■ Required task
Report each line in the listing below that contains the string "icon", copying every such line unchanged.

■ Extracted information
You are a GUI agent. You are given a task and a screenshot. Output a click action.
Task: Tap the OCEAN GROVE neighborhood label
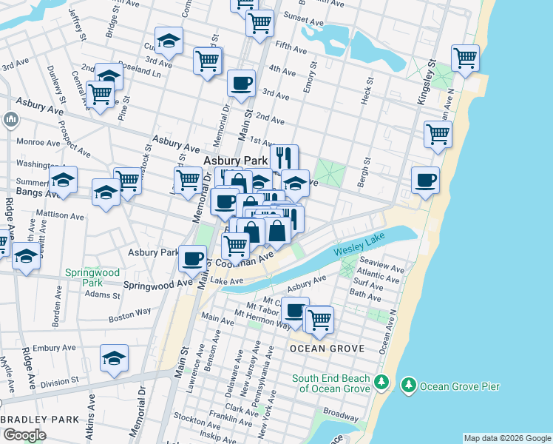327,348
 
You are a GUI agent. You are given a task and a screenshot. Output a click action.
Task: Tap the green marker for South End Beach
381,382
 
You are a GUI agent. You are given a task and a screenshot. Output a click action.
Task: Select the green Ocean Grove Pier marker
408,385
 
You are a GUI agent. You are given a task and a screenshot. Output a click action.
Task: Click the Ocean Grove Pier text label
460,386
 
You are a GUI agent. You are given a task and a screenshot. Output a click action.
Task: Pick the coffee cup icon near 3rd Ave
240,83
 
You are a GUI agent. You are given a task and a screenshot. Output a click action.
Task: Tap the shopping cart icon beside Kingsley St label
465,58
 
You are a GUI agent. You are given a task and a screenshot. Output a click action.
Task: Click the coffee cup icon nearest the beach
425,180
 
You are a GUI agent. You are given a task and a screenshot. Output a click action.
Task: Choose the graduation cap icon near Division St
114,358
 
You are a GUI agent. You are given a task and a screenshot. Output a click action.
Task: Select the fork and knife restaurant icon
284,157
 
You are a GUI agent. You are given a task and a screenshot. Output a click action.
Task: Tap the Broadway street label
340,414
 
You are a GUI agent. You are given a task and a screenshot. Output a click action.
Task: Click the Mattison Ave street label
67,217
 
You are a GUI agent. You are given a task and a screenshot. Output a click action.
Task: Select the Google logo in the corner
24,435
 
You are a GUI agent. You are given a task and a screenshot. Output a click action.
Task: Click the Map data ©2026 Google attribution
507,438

--

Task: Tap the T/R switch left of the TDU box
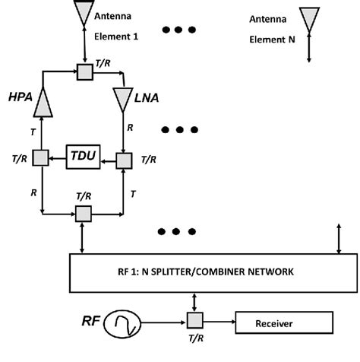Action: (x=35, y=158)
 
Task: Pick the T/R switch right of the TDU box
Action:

* * *

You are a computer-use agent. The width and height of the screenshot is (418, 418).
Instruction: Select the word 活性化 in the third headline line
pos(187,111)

■ Written reply
Task: Pick the coffee cup icon near 3rd Ave
Task: Tap the shopping cart icon beside Kingsley St label
Task: Click the coffee cup icon nearest the beach
Task: Choose the graduation cap icon near Division St
Task: Select the fork and knife restaurant icon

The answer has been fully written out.